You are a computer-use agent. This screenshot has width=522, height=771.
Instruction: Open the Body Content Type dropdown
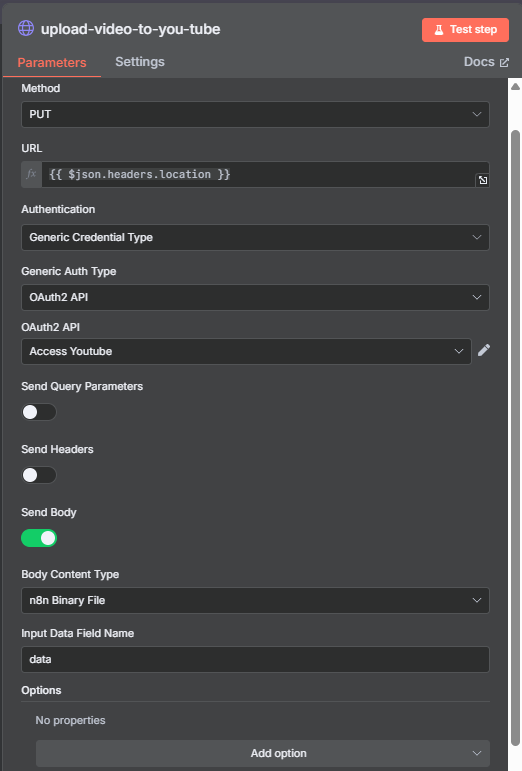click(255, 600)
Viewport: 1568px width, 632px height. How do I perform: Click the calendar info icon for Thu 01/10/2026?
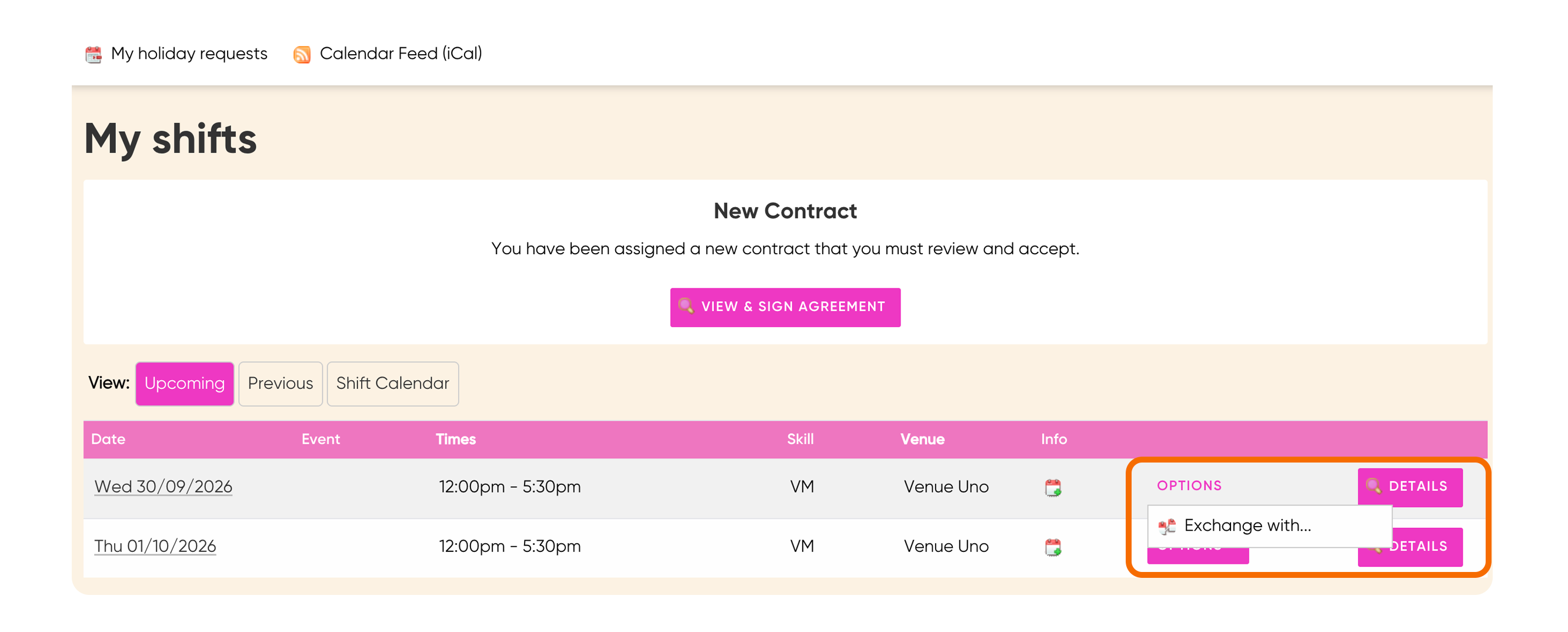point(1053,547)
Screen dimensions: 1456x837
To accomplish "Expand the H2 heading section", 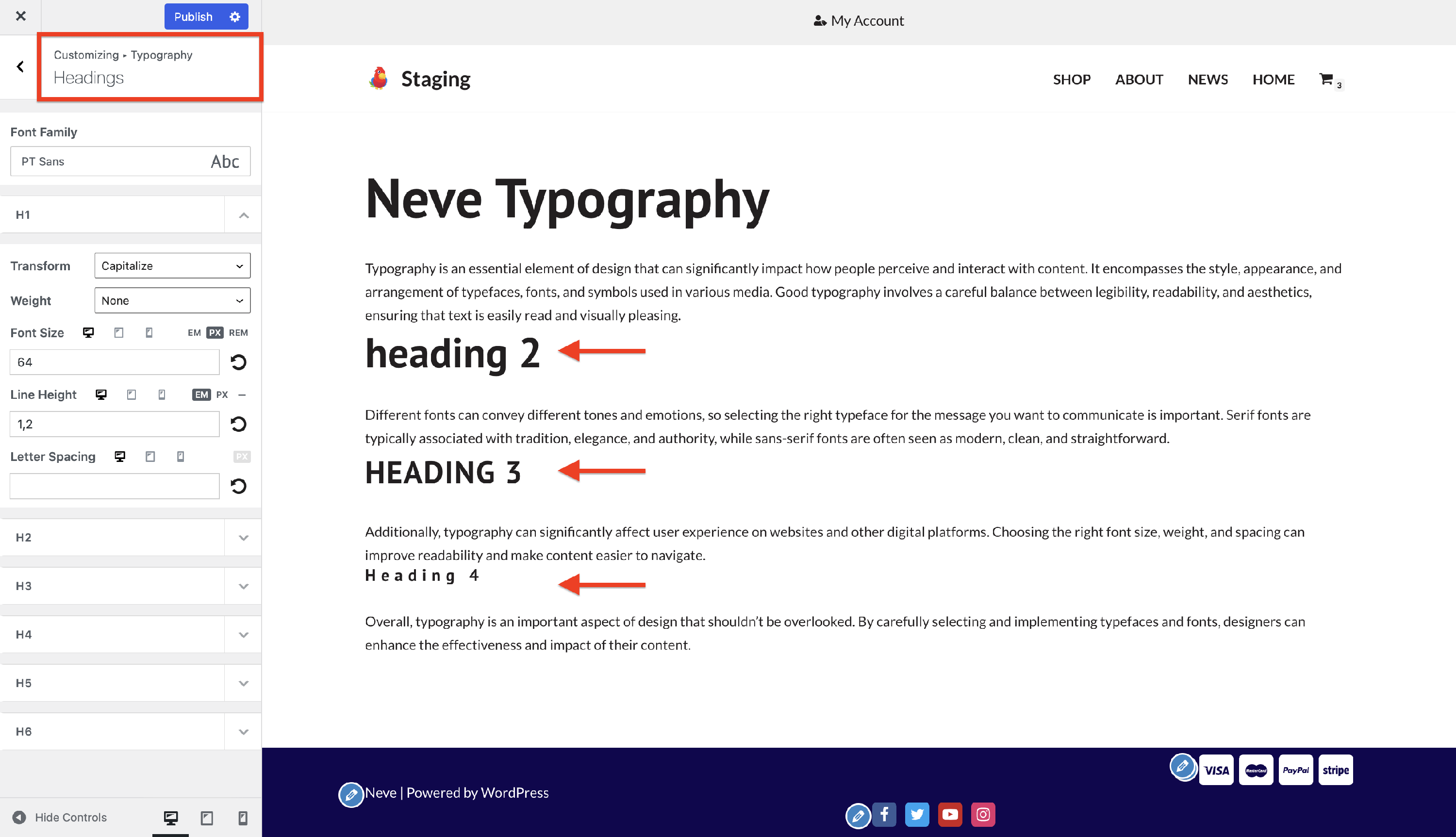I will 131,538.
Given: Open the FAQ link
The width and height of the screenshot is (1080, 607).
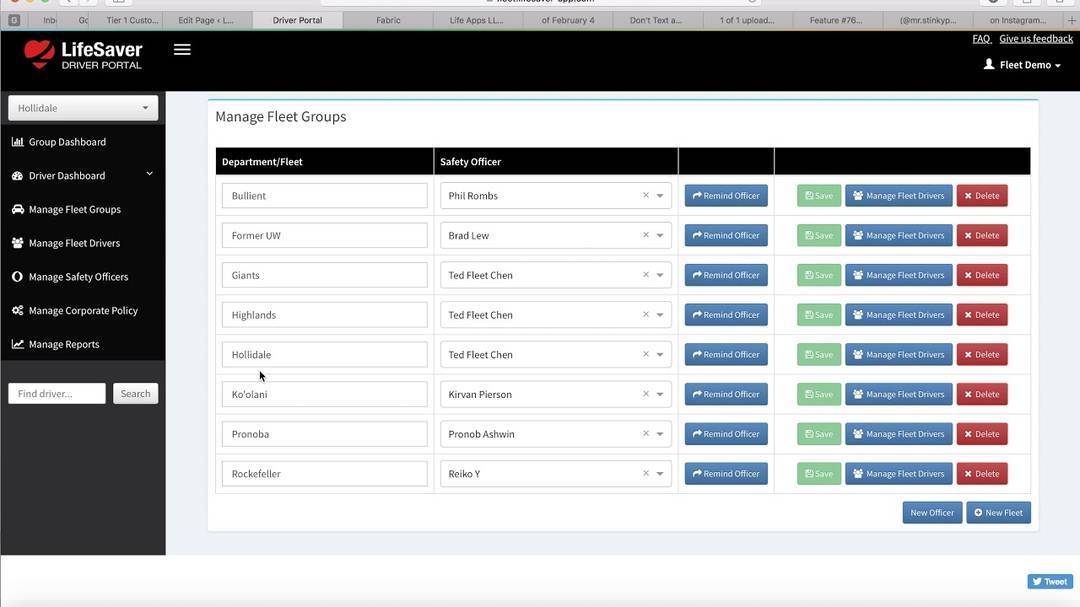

> Goal of the exercise
Copy out the data word for word, starting with the line containing "Given: Open the FAQ link" and going on through the end of the data, leaving out the pictures.

> Exercise solution
Given: Open the FAQ link
The width and height of the screenshot is (1080, 607).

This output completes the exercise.